TASK BRIEF: Output exactly the lines from the line that has "Open Редактировать профиль link" through the last line of the data below, with no pictures.

(Stored records)
= = = =
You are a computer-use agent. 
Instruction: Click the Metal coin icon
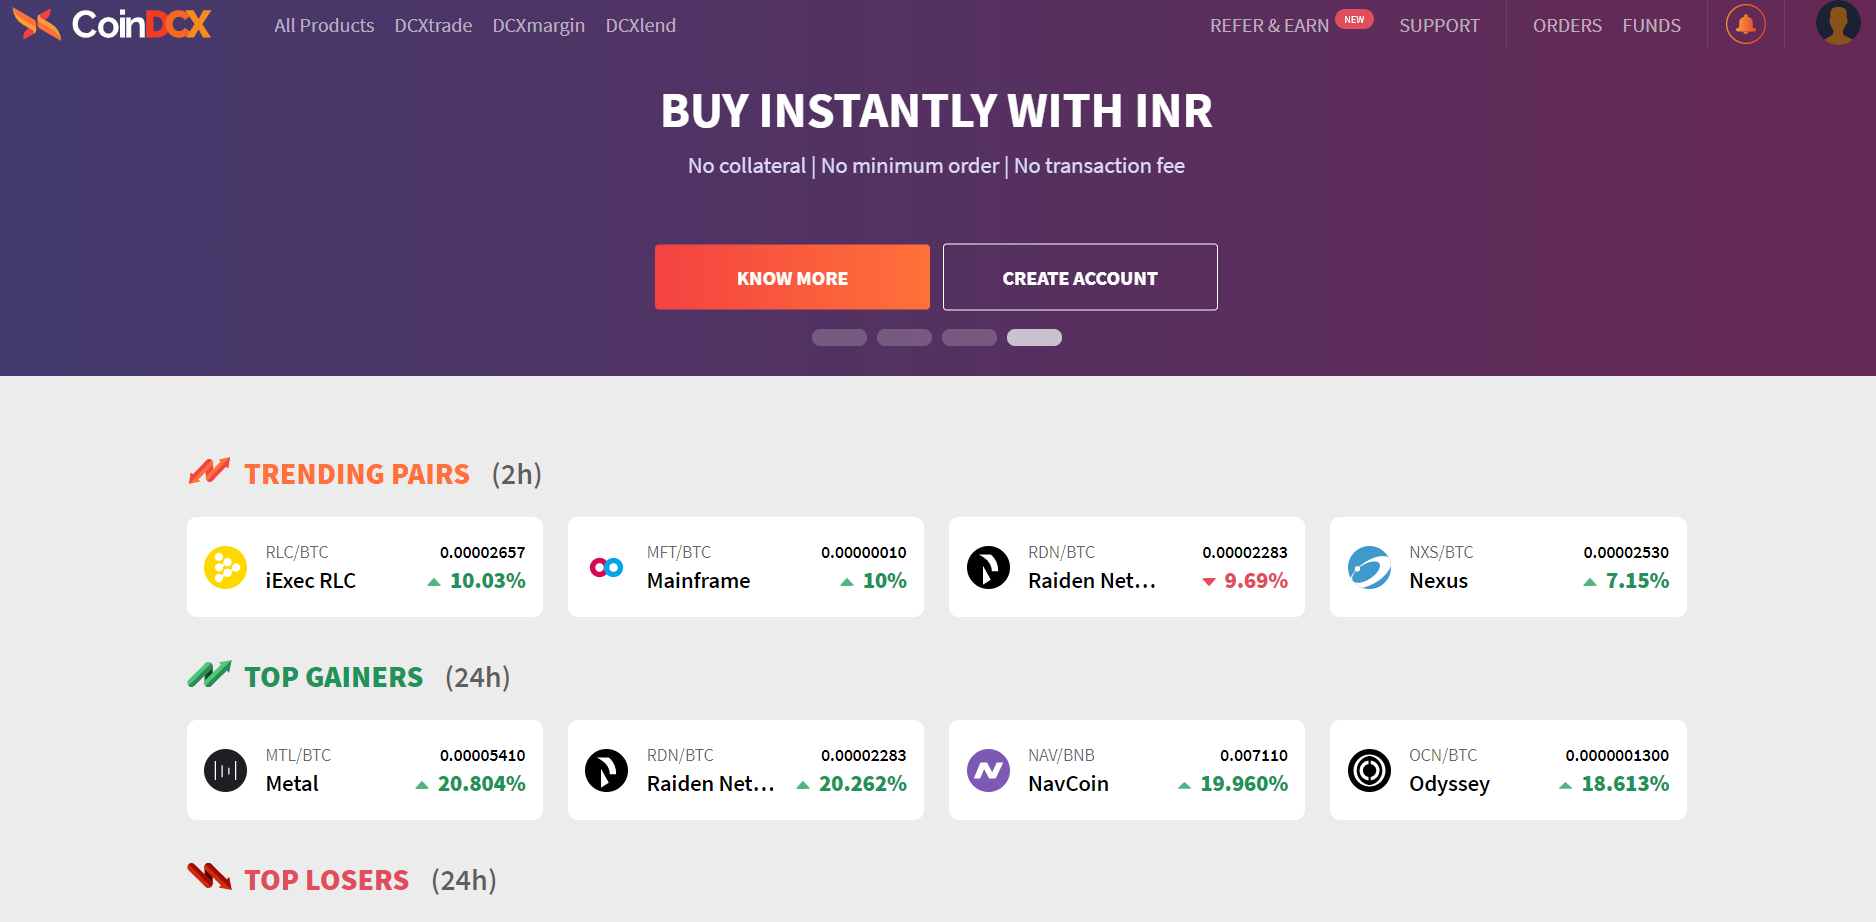point(226,771)
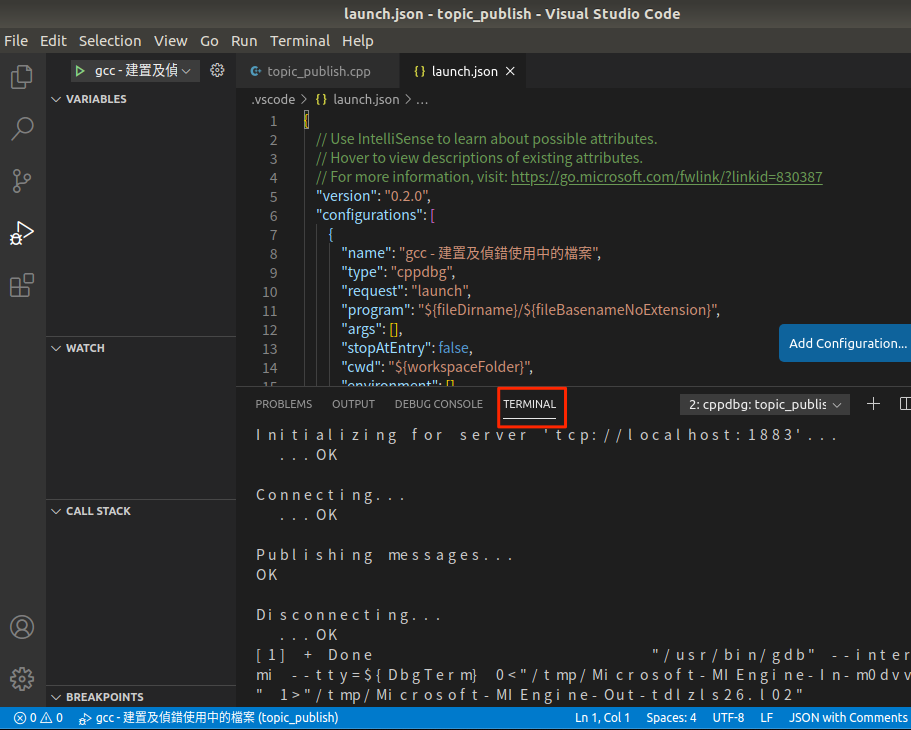Open the Extensions view icon

[x=22, y=285]
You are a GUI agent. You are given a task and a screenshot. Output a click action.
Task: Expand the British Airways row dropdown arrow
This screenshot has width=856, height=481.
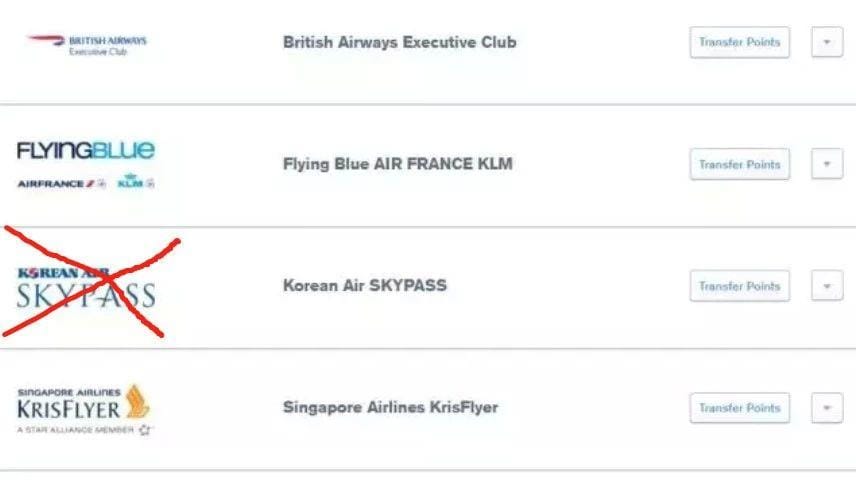click(826, 43)
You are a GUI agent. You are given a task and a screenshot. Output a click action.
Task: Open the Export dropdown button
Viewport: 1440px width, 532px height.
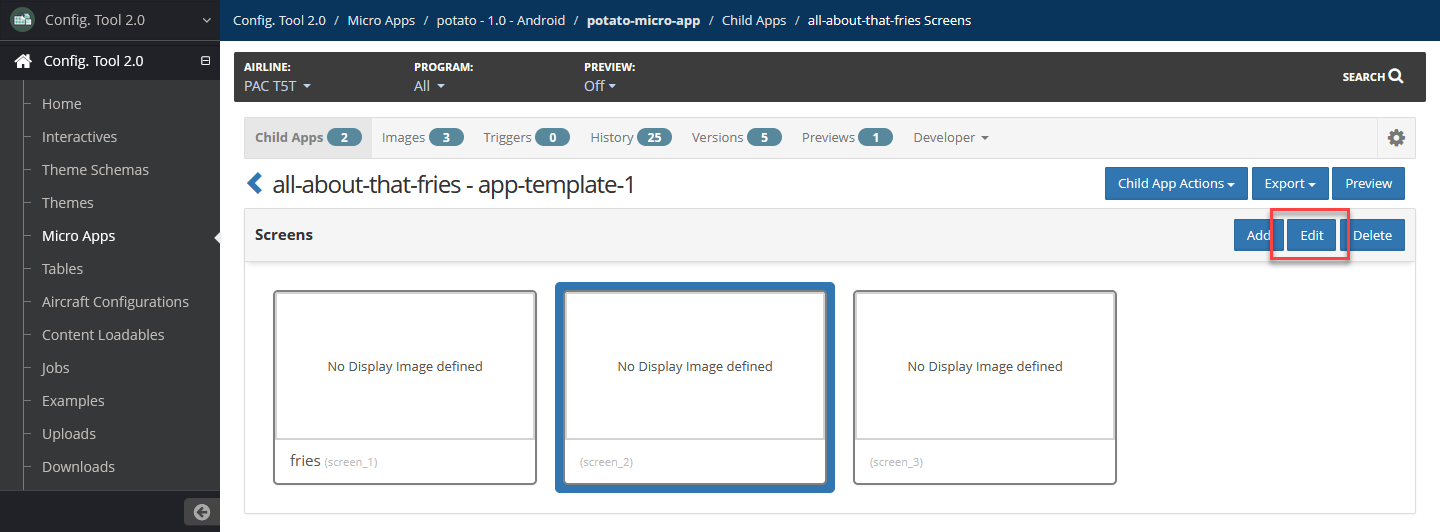point(1290,184)
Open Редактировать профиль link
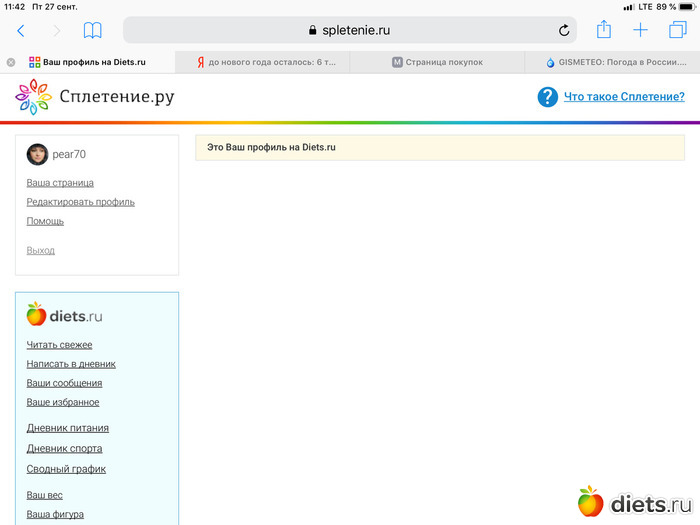The image size is (700, 525). (x=80, y=202)
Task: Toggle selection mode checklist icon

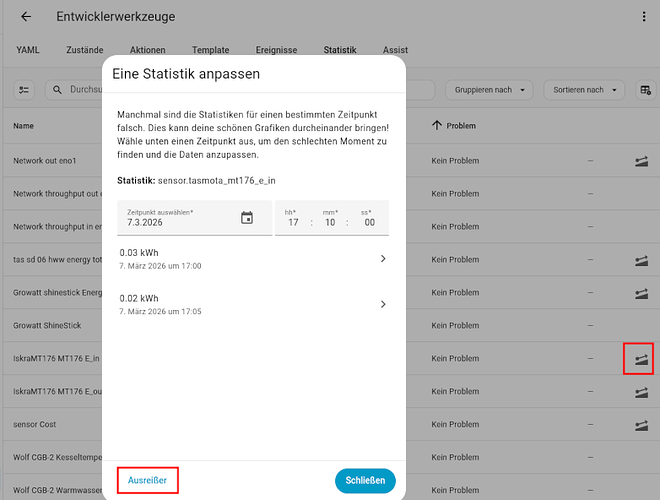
= = = =
RESPONSE AREA:
Open Редактировать профиль link
The image size is (700, 525). (x=80, y=202)
Task: Toggle selection mode checklist icon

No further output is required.